I just finished the book "Marked For Life" by Crystal Woodman Miller. I was able to almost consume it in one day on my flights home from Florida. Crystal writes about the high school shooting that rocked her life and so many others on April 20, 1999. She writes about escaping gunmen who threatened to kill every student in the school's library where she was curled up under a table praying for her life. But most of all she writes about choosing hope and discovering purpose in the darks days that have followed that tragedy.

I met Crystal just a few months ago. Her husband called me from Oklahoma early this year asking that I snap some promo photos for Crystal's book. What he didn't know was that I lived in California. He had seen some of my work on a website of an Oklahoman musician/worship leader Charlie Hall and loved my style. When I explained that I didn't just live down the road he was bummed but determined to have me so much so that he flew me a couple of weeks later.

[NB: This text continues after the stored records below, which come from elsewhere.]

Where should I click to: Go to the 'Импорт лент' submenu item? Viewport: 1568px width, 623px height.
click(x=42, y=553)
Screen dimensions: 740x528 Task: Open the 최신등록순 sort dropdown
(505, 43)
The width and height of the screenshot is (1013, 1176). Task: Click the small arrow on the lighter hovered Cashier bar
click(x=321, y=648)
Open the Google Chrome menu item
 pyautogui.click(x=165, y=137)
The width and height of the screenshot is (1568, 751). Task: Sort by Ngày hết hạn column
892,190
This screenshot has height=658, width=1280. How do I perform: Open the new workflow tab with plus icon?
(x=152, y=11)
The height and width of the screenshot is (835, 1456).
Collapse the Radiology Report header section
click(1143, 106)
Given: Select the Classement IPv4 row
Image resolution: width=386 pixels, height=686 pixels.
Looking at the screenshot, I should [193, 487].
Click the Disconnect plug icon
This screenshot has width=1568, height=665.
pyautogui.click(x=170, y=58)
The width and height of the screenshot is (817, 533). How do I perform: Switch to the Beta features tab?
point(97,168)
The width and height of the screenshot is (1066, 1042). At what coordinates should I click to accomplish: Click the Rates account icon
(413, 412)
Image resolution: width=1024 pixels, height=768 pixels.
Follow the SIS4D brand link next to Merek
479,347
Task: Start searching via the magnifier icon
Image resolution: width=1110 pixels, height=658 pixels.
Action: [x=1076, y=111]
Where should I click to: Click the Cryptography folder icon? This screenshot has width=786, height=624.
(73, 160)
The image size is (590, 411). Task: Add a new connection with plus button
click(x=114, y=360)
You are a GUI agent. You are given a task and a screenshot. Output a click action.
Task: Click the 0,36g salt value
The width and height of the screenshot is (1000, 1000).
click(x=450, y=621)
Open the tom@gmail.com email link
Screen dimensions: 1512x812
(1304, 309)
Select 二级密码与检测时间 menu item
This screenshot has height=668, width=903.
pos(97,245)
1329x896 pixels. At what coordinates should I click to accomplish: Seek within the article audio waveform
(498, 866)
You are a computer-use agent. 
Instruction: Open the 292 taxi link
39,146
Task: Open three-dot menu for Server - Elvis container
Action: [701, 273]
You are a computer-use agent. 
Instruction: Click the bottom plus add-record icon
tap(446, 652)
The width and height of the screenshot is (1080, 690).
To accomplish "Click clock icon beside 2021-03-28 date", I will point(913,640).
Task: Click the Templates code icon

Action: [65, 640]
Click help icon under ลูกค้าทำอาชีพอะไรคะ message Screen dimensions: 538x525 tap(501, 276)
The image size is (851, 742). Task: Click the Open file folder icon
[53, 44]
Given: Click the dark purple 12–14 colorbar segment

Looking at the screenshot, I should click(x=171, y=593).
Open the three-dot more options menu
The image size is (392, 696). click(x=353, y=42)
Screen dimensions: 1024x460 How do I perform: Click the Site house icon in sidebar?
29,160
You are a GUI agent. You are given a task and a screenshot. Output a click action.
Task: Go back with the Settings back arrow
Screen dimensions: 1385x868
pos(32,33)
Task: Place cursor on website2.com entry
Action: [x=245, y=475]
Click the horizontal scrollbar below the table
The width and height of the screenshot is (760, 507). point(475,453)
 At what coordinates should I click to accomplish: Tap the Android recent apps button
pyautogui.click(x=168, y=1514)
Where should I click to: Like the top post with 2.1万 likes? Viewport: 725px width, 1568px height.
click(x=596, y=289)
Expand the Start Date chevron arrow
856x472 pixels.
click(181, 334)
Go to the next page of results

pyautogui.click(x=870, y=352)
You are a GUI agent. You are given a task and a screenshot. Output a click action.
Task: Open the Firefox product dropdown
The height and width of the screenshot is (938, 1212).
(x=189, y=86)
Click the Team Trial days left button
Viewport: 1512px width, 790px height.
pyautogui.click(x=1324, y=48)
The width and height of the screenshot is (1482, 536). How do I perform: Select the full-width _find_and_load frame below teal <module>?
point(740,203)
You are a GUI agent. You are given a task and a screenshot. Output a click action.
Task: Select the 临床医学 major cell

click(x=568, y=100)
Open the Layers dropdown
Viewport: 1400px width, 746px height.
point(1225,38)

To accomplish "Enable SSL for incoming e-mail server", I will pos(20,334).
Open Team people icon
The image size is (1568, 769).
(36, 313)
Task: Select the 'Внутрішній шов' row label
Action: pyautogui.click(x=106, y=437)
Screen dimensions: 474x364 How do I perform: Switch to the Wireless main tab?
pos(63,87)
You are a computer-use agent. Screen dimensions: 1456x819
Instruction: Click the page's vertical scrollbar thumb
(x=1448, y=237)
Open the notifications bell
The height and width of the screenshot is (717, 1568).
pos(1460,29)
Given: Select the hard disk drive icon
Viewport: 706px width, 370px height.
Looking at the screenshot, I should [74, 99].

I had just a brief couple of hours with Crystal and wish that I had had more time. She and her husband Pete were full of joy, peace, and love. I could tell that they are people that have been "through it" but have come out victorious on the other side of despair.

I think the hardest part of surviving a tragedy where loved ones die in front of your eyes is actually surviving. Crystal's story has encouraged me to move on from the bitterness of suffering that I have held onto and befriended. There were parts of the book that brought me to tears as I read of suffering greater than mine experienced by people around the world that have gone before. It encouraged me to pursue God in the face of tragedy and pain and to use my hurt to find the beauty that can come out of the ashes. Thank you Crystal for showing us that life is not about ourselves and that we take for granted every day, every breath and the amazing people God has entrusted to us for such a short time.

Crystal writes...

"Frequently, I prayed to God, 'Why can't you just erase my hurt, my pain, my memories? Why won't you restore my life to how it was before Columbine, before my family broke apart, before my mind was permanently imprinted with images I wish I'd never seen? They're thorns in my flesh, God... Please just take them away!'

God of course, didn't. But as years went by, I'd find myself seeing God's face more clearly, sensing his presence more fully, feeling his hand on my life more strongly as I walked through bouts of suffering."